Amount of blood in the ventricle before contraction (~120mL).

Cardiac Output (CO)

Total amount of blood pumped per minute; CO = SV × Heart Rate.

Ejection Fraction (EF)

Percentage of blood pumped out of ventricle per beat; EF = (SV/EDV) × 100.

Fibrin Activation

Fibrin is activated by thrombin during coagulation.

Plasminogen Activation

Plasminogen is converted to plasmin by tPA, facilitating clot dissolution.

Intrinsic Pathway

The clotting pathway that starts with factor XII and leads to factor X.

Extrinsic Pathway

The clotting pathway initiated by thromboplastin leading to factor X.

Common Pathway

The coagulation pathway where factors X and V convert prothrombin to thrombin.

Role of Vitamin K

Vitamin K is essential for the synthesis of certain clotting factors.

Blood Vessel Layers

Blood vessels comprise three layers: adventitia, media, and intima.

Capillary Exchange

Exchange of nutrients occurs via hydrostatic pressure at arteriole end and BCOP at venule end.

Study Notes

Unit 1: The Heart - Anatomy

• Pulmonary vs. Systemic Circulation:

  • Systemic circulation: oxygen-poor blood received by the right side of the heart.
  • Pulmonary circulation: blood travels to the lungs.

• Chambers and Valves:

  • Oxygenated vs. Unoxygenated blood flow.
  • Cardiac muscle vs. skeletal muscle (cell size, branching, nuclei). Cardiac muscle cells are smaller, branched, and have a single nucleus.
  • T-tubules: Larger and more branched in cardiac muscle compared to skeletal muscle.
  • Sarcomeres: Not as ordered in cardiac muscle as in skeletal muscle; striations less distinct.
  • Sarcoplasmic Reticulum: Less extensive in cardiac muscle allowing for more flexibility and repeated contractions.
  • Mitochondria: More numerous than in skeletal muscle, providing aerobic respiration.

• Conduction System:

  • SA node: Pacemaker, generates action potentials initiating contraction.
  • AV node: Slows down signal conductance.
  • Bachmann's bundle: Delivers SA signal to left atrium.
  • Bundle of HIS, bundle branches, Purkinje fibers: Fast conduction system for ventricles.

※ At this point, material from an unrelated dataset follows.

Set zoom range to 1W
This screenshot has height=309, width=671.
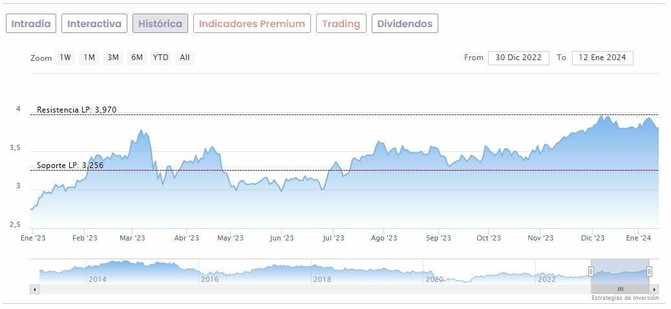coord(65,58)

Unit 1: The Heart - Function

• Action Potentials: Compare and contrast contractile myocytes, autorhythmic cells, and neurons.

• Pacemaker Potential:

  • How autorhythmic cells generate their own action potentials without brain signals.
  • The role of funny channels.
  • How the sympathetic and parasympathetic nervous systems speed up or slow down the heart rate.

• Cardiac Cycle:

  • Systole vs. Diastole: Contraction and relaxation of heart chambers.
  • Pressure changes in ventricles and atria during a heartbeat.
  • Valve activation (semi-lunar and atrioventricular valves). Opening and closing based on pressure differences.
  • Isovolumetric contraction: Squeezing the ventricles without blood leaving yet.

• Cardiac sounds: Lub-dub sound from valve closure.

Unit 1: The Heart - Additional

• EKG: Represents electrical currents flowing through extracellular fluids.
  • Reading EKG deflections and dipoles.
• Regulation of Cardiac Function: Intrinsic (end-diastolic volume & stroke volume) and extrinsic mechanisms (sympathetic, parasympathetic nervous systems).

Unit 2: Blood

• Blood Composition: Plasma (55%) and Formed Elements(45%).

  • Plasma proteins (albumin, globulins, fibrinogen) and their functions.
  • Formed Elements (red blood cells, white blood cells, platelets) their function and role in blood composition. -Hemoglobin function in oxygen transport.

• Hemostasis: Blood clotting process:

  • Vascular spasm, platelet plug formation, blood clot formation and role of fibrin, clot dissolution -Role of vitamin K. -Blood typing (ABO and Rh systems).

• Regulation of Blood Pressure: Short term vs. long term mechanisms: baroreceptors, chemoreceptors, adrenal medullary reflex, CNS ischemic response, renin-angiotensin-aldosterone system, anti-diuretic hormone, and atrial naturetic hormone mechanisms.